⟨

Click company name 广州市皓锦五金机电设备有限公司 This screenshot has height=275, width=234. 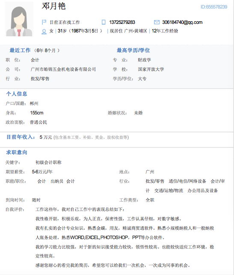(x=63, y=69)
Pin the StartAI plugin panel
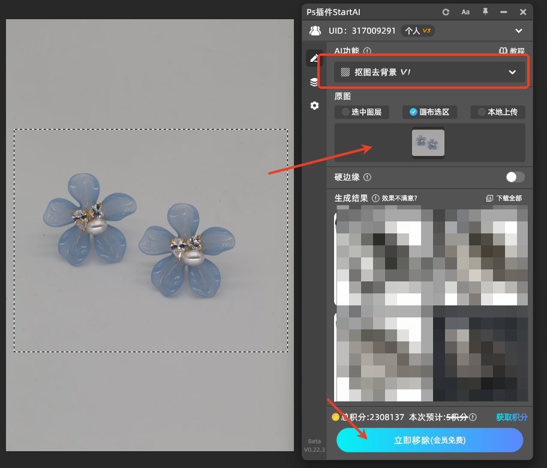Screen dimensions: 547x468 click(485, 12)
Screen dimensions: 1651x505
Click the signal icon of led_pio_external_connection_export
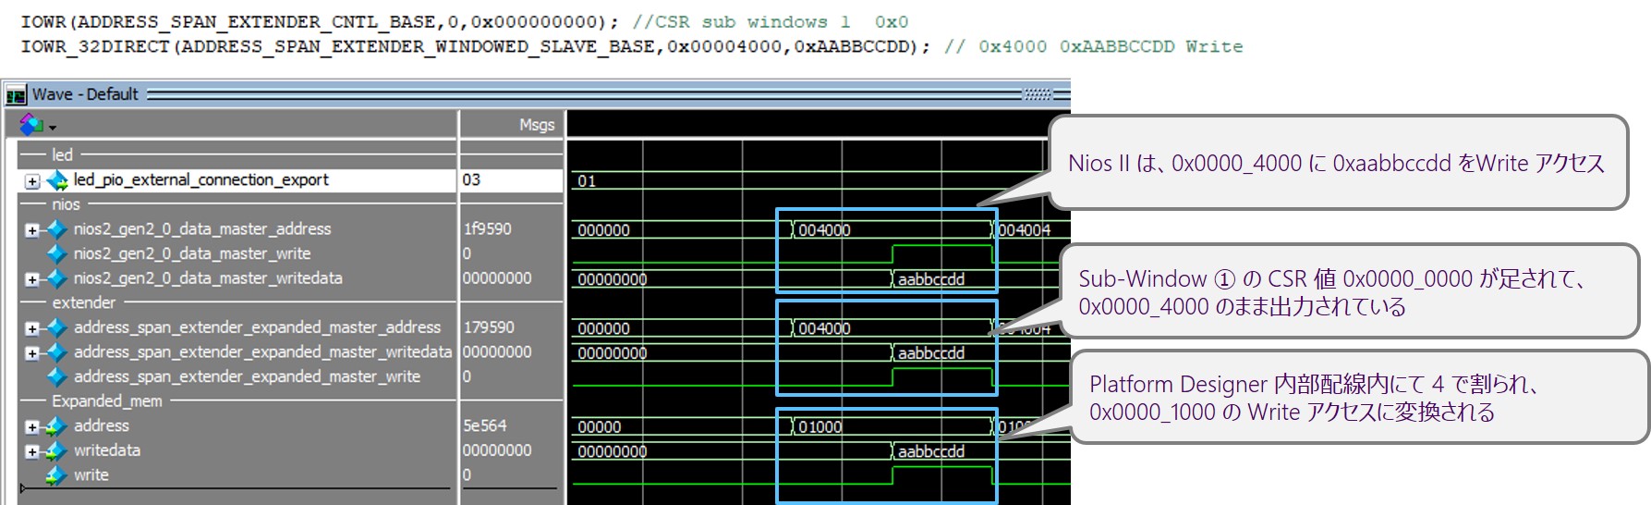(57, 180)

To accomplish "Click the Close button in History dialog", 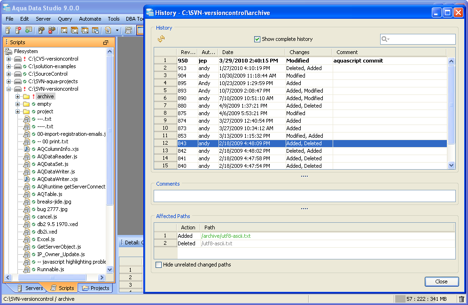I will [x=441, y=282].
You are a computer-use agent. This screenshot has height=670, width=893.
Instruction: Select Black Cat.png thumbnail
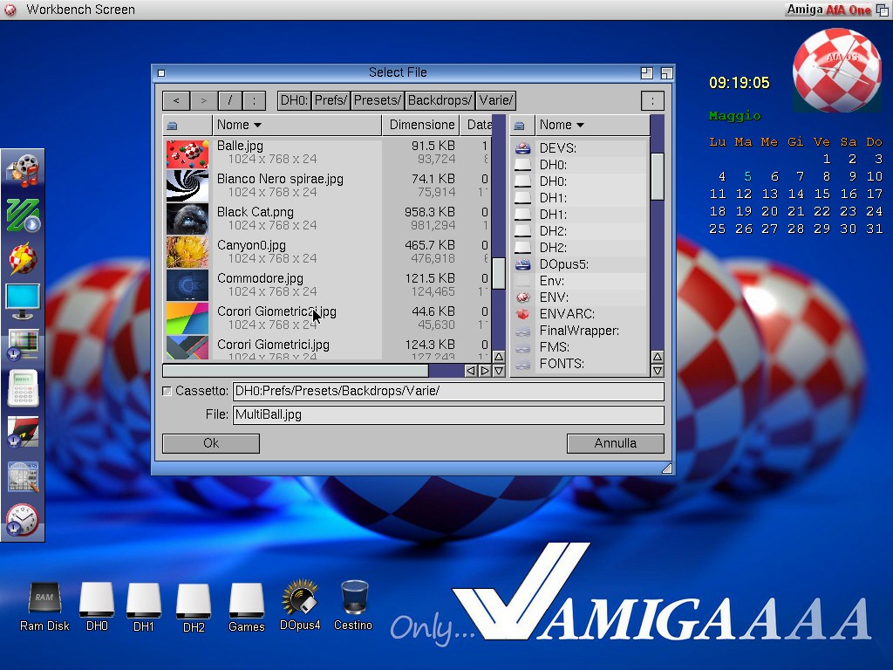187,219
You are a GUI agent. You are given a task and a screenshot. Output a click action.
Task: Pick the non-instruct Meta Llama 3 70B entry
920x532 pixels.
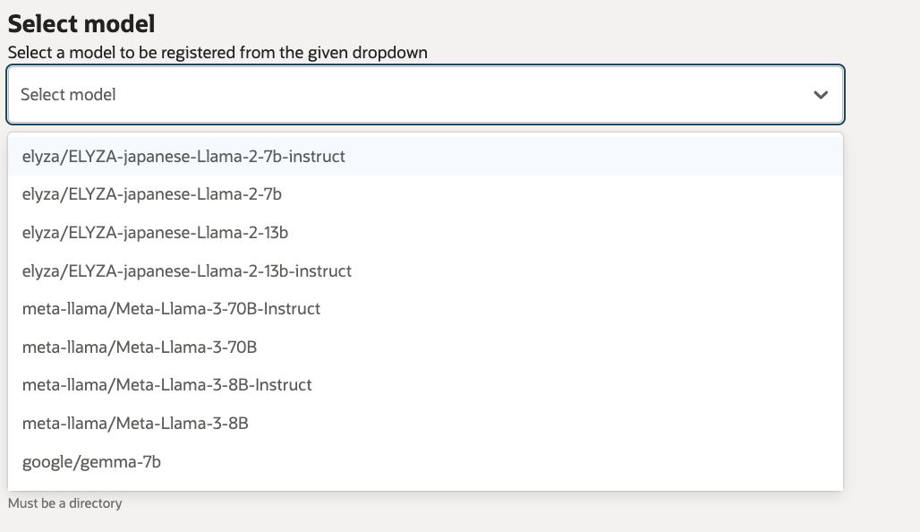tap(140, 347)
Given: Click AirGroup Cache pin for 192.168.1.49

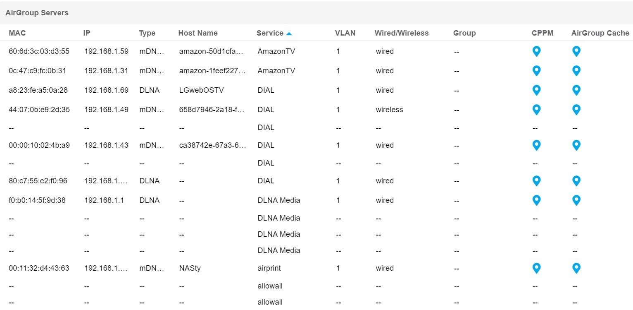Looking at the screenshot, I should (x=576, y=109).
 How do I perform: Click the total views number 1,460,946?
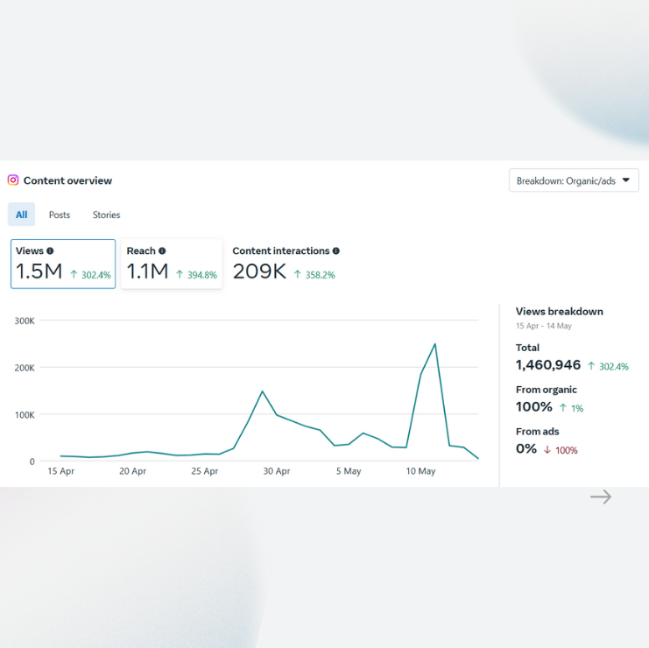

⟩

* TASK PROMPT
Show every line above in which the word "agent" appears.

* ANSWER SECTION
You are a computer-use agent. This screenshot has height=670, width=893.
You are a GUI agent. You are given a task and a screenshot. Output a click action.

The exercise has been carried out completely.